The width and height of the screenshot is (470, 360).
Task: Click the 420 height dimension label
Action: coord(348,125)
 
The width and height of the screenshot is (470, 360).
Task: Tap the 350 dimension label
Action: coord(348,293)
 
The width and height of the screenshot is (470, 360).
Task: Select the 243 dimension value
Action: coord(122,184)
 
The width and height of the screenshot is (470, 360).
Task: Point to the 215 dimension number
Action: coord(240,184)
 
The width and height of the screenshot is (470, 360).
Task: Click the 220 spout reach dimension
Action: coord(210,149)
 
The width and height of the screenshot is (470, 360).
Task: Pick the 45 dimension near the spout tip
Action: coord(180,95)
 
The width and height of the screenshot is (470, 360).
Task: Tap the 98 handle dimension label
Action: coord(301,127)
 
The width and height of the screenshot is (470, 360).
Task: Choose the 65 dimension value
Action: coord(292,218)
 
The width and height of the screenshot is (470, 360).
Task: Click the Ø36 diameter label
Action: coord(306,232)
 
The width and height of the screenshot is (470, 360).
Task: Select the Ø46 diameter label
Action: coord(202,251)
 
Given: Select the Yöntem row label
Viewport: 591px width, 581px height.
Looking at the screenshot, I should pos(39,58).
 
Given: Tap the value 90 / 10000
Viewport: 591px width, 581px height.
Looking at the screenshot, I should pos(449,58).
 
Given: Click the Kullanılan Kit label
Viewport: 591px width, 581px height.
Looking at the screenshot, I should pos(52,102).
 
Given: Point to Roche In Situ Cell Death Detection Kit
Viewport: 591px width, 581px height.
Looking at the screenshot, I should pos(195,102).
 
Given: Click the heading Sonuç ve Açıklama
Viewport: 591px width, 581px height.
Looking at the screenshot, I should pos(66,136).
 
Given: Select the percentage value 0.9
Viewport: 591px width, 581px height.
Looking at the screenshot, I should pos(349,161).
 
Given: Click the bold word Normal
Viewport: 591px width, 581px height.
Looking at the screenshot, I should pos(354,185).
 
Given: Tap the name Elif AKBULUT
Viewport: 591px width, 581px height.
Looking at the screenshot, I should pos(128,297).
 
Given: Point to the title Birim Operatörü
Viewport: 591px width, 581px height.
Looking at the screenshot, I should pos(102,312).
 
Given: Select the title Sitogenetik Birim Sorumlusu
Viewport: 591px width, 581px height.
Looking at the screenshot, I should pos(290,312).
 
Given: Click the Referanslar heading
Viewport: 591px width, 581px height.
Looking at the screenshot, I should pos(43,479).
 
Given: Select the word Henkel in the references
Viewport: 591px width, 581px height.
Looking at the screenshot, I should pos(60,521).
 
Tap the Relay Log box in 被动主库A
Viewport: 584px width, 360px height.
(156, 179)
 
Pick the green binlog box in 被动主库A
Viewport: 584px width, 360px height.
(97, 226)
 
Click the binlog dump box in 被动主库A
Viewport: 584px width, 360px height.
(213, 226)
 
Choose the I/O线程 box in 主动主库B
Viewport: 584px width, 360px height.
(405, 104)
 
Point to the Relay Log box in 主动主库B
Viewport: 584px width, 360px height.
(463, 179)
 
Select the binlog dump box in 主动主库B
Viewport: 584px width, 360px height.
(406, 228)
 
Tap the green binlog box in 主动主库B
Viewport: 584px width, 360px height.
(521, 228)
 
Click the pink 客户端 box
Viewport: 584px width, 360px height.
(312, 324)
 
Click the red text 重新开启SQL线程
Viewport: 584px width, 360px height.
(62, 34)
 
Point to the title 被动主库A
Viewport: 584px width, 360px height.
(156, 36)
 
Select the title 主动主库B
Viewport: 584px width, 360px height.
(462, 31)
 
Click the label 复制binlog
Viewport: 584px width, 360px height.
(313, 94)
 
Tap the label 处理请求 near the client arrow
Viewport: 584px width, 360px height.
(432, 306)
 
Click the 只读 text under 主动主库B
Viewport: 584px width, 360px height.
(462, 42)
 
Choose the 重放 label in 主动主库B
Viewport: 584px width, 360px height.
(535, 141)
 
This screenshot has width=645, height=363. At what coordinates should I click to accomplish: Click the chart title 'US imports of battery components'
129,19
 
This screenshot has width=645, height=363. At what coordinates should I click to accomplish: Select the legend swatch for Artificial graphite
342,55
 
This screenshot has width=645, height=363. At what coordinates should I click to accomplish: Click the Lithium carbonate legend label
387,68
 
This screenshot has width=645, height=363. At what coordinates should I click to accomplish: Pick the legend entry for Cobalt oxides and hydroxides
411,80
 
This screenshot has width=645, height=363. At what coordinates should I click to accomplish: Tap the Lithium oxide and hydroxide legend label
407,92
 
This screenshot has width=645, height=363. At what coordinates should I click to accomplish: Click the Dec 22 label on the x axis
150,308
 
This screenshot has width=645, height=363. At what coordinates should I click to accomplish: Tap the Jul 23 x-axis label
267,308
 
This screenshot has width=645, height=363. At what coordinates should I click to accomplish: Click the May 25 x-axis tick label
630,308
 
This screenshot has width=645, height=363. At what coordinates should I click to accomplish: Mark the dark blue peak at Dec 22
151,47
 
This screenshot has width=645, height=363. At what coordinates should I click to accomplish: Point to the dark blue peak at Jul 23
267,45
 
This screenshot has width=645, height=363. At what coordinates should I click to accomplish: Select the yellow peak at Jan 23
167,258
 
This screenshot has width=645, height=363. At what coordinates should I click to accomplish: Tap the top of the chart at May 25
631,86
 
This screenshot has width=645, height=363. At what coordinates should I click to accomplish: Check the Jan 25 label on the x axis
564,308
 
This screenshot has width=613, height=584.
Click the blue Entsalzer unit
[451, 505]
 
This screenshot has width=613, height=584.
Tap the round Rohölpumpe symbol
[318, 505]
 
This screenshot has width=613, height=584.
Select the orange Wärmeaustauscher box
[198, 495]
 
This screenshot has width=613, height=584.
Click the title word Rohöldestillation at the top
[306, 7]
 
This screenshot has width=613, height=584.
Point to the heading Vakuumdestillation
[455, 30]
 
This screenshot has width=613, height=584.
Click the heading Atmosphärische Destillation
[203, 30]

Objective — Which lines in the records above contain the word "green"? Show each of those lines in full, and count only matches with the same capitalization.

Response below —
Pick the green binlog box in 被动主库A
Tap the green binlog box in 主动主库B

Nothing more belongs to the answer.